Attività da svolgere:
a: Secondo le istruzioni per la burrasca, perché, se la burrasca è prevista di notte, conviene prendere i terzaroli e alzare il fiocco o la tormentina quando c'è ancora luce?
b: Ricopia dalle istruzioni per la burrasca tutto il testo da "18.Se si prevede" giù fino a "carica se necessario.".
c: Prosegui le istruzioni per la burrasca a partire dal punto in cui terminano.

Estratto della pagina:
13.Stivare tutto in modo che non vi siano oggetti liberi di muoversi. Rizzare eventuali contenitori.

14.Controllare la perfetta funzionalità delle pompe di sentina.

15.Assicurarsi che ogni componente dell’equipaggio conosca l’ubicazione dei razzi di soccorso, degli estintori e della cassetta di pronto soccorso. Se necessario, spiegare l’uso della radio.

16.Preparare per tempo del brodo caldo, caffè e/o the e versarlo in uno o più thermos.

17.Preparare panini, gallette o biscotti e tenerli in un luogo dove non possano bagnarsi.

18.Se si prevede che la burrasca arrivi di notte, prendere almeno una mano di terzaroli e alzare il fiocco o la tormentina quando c’è ancora la luce. Meglio sempre stare “sotto invelati”, la notte, e farsi trovare già in assetto quando arriva la buriana.

19.Controllare la carica delle batterie, mettendole sotto carica se necessario.

20.Controllare l’efficienza della radio. Tenere un telefono cellulare (carico) e acceso con la predisposizione del numero verde della Capitaneria di Porto (se la navigazione è in prossimità della costa).

21.Indossare le cinture di sicurezza, controllando che il cavo di ritenuta sia in chiaro e vincolato allo scafo. Se possibile, fissare la “life-line”, un robusto cavo che va da poppa a prora ben legato alle strutture fisse.

22.Indossare il vestiario idoneo per il periodo, tenendo presente che si può soffrire il freddo anche in piena estate. Mettere calze di lana o termiche e stivali in modo da stare all’asciutto. Tenere pronta una muta di ricambio.

Dati forniti:
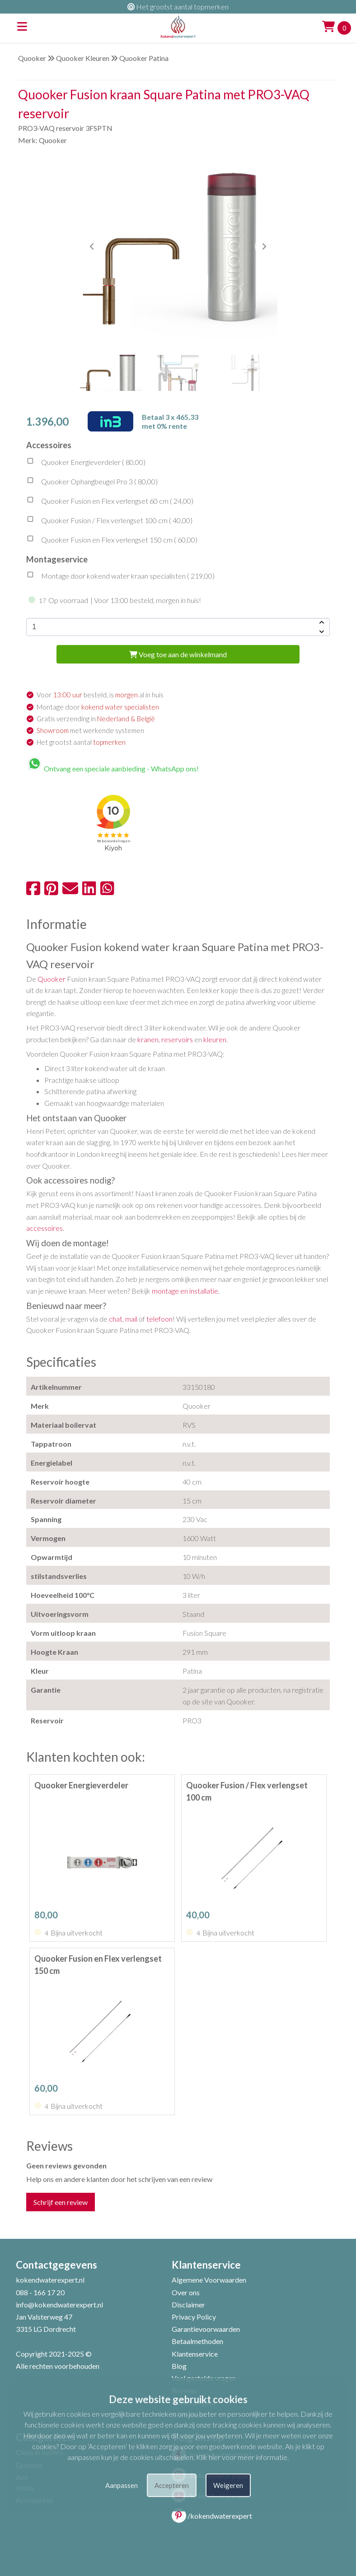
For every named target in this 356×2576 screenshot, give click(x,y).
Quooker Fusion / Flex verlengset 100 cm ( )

Risposte:
a: Perché di notte è sempre meglio stare "sotto invelati" e farsi trovare già in assetto quando arriva la buriana.

b:
18.Se si prevede che la burrasca arrivi di notte, prendere almeno una mano di terzaroli e alzare il fiocco o la tormentina quando c’è ancora la luce. Meglio sempre stare “sotto invelati”, la notte, e farsi trovare già in assetto quando arriva la buriana.

19.Controllare la carica delle batterie, mettendole sotto carica se necessario.

c:
23.Tenere sul tavolo da carteggio la carta ben fissata e avere l’avvertenza di seguire con cura la navigazione (anche se solo stimata). Servirà ad avere un’idea abbastanza precisa del “dove siamo”. Scrivere sul brogliaccio i dati che ci servono: velocità, rotta, forza e direzione del vento.

24.Indossare il giubbotto salvagente anche se ci dà fastidio nei movimenti. L’obbligo diventa assoluto per chi manovra all’albero e ancor più a prora.

25.Controllare che il motore sia in ordine e pronto a partire.

26.Tenere d’occhio il barometro: quando scende la perturbazione arriva. Quando accenna a risalire è tempo di pensare ad assumere un assetto con maggiore velatura, che aumenteremo gradualmente.

27.Tenere ben presente la zona di mare in cui si naviga. Navigare nel golfo di Trieste o nell’arcipelago Toscano è cosa ben diversa dal navigare nel canale di Sicilia, nello Jonio fra l’Italia e la Grecia o nel golfo del Leone.